Banana Chocolate Chip Upside Down Cake

Momsie’s banana is a hit.

2 combs were brought back on Sunday and before we knew it, Margaux has consumed a comb. It wouldn’t be sitting at Agnes’s kitchen for too long either as we both are pretty confident to start our baking adventure with a dish that calls for banana.

Agnes quickly scoured David Lebovitz, her favorite food blogger stationed in Paris and we found this Banana Chocolate Chip Upside Down Cake. We would suggest you follow his recipe to the T and the outcome will be tremendous. Absolutely a fun dish to bake.

For the topping:

1/3 cup plus 2 tablespoons (60 g) packed dark brown sugar
2 tablespoons water or butter; cubed, at room temperature
3-4 ripe medium bananas
a few drops of lemon juice

For the cake:

1 1/2 cups (210 g) flour
1 teaspoon baking powder
1/2 teaspoon baking soda
1/2 teaspoon salt
1 teaspoon ground cinnamon
3/4 cup (150 g) granulated sugar
2 tablespoons (30 g) melted butter, salted or unsalted
1 large egg
1 large egg white
1 cup (250 g) banana puree (about 2 bananas)
1/2 cup (120 g) sour cream, regular or low-fat
1/2 teaspoon vanilla extract
1/2 cup (80 g) chocolate chips or chopped bittersweet or semisweet chocolate

1. To make the topping, place the brown sugar and water or butter in an 8-inch (20 cm) square cake pan. Warm the pan directly on the stovetop over low heat, stirring until the sugar is thoroughly moistened.

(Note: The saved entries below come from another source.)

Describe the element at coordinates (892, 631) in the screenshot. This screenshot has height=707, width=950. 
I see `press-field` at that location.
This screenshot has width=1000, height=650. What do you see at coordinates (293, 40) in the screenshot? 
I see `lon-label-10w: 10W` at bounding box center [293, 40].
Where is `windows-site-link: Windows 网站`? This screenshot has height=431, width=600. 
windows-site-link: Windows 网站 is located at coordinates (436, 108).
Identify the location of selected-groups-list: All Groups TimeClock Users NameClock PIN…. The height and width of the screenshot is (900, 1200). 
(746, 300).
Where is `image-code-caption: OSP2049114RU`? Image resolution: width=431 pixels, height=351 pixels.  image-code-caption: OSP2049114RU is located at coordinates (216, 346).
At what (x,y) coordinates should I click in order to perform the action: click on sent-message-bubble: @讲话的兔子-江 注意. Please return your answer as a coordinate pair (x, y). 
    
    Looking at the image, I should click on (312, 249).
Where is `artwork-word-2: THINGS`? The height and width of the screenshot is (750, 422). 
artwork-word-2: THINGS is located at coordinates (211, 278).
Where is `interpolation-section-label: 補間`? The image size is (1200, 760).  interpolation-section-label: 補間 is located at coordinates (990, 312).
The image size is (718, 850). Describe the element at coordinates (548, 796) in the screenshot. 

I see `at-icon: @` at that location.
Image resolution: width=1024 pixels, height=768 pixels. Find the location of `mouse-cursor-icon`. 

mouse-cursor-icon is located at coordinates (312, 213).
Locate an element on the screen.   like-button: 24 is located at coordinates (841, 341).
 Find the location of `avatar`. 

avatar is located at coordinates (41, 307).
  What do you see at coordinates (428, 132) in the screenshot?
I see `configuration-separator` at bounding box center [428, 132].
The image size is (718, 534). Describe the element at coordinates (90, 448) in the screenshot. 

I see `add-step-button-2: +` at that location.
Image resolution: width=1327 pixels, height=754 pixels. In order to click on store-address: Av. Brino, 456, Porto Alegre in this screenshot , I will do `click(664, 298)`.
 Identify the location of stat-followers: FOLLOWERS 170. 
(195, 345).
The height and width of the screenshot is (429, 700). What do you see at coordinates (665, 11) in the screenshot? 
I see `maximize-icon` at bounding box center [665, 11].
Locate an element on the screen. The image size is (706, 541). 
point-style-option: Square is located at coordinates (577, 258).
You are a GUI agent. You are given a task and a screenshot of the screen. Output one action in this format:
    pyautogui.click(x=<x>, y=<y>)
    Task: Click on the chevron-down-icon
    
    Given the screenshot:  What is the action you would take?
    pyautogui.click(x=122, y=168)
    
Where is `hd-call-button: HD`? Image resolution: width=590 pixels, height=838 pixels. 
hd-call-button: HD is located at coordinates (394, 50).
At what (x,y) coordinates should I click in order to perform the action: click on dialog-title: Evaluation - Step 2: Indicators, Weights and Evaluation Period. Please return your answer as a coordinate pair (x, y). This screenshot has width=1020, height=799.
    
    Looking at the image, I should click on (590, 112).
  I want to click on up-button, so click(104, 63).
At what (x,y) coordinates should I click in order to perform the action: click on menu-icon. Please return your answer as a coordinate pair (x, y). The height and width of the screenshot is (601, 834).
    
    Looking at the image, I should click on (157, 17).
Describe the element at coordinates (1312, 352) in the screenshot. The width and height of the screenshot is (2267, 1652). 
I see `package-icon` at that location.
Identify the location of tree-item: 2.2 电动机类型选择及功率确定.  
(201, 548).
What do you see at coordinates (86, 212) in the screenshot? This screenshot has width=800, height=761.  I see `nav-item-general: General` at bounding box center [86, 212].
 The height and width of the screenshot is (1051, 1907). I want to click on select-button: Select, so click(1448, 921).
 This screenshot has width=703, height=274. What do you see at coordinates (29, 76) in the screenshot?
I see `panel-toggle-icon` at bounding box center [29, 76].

If using water, simmer the mixture for about 45 seconds. If using butter, stir just until the sugar is moist and bubbling, then remove from heat. (It won’t melt completely smooth, and there may be a few bare spots, which is normal.) Let cool to room temperature.

2. Peel and slice the bananas in 1/4-inch (1 cm) slices. Arrange them in slightly overlapping rows over the melted brown sugar. Sprinkle with a few drops of lemon juice.

3. Preheat the oven to 350ºF (180ºC).

4. Whisk together the flour, baking powder, baking soda, salt, and cinnamon in a large bowl, making sure there are no lumps. Mix in the granulated sugar.

5. In a small bowl, mix together the butter, egg, egg white, banana puree, sour cream, and vanilla.

6. Make a well in the center of the dry ingredients and stir in the wet ingredients until almost combined. Do not overmix. Gently fold in the chocolate pieces.

7. Scrape the batter into the pan over the bananas, then use a spatula to carefully spread the batter over the sliced fruit.

8. Bake for 40 minutes, or until the cake feels just set in the center when you touch it.

9. Cool the cake for about 20 minutes, then run a knife along the edges of the cake to help it release from the pan. Invert the cake onto a serving platter.

Agnes and I had a few false start though. Although we visited a nearby cake ingredients supply shop, Blue Sea, we did not obviously had a proper shopping list. Had we visited David’s website prior to our shopping trip, our cake would have turned out as it actually should.

Anyway, this is truly a very interesting episode for Agnes and I, both amateur but enthusiastic bakers. We didn’t realise that we ran out of normal wheat flour, the most important basic ingredient for any baker. As the banana cake is named, an up-side-down cake; we had our total process a little choppy and turbulent as well. Thank god, it did not dampen our mood at all.

For one, we had no choice but to use wholemeal flour which made the texture of the cake a bit stiff. I can imagined if we had used normal flour, the cake would have been moist and tender. I don’t find it offensive and I think some may like the hearty feeling of this bite.

Our greatest anxiety had little to do with the flour, we did not have sour cream. So could our baking project turn sour? There was small glitch in communication and we had to improvise. Thankfully, Mr. Google has all the answers to your query and soon we were making buttermilk as substitute by adding lemon juice into milk. I just had to keep my fingers crossed as it did not look or taste anything like sour cream.

Searched we did the entire kitchen but we found no 8 inch square tray but a 9 inch round one. Agnes’s stuffs are still packed in boxes and all over the place, hopefully in a couple weeks her kitchen will be well equipped for our future baking adventure.

It was a long 40 minutes wait and our banana cake turned out fantastic; both in appearance and taste.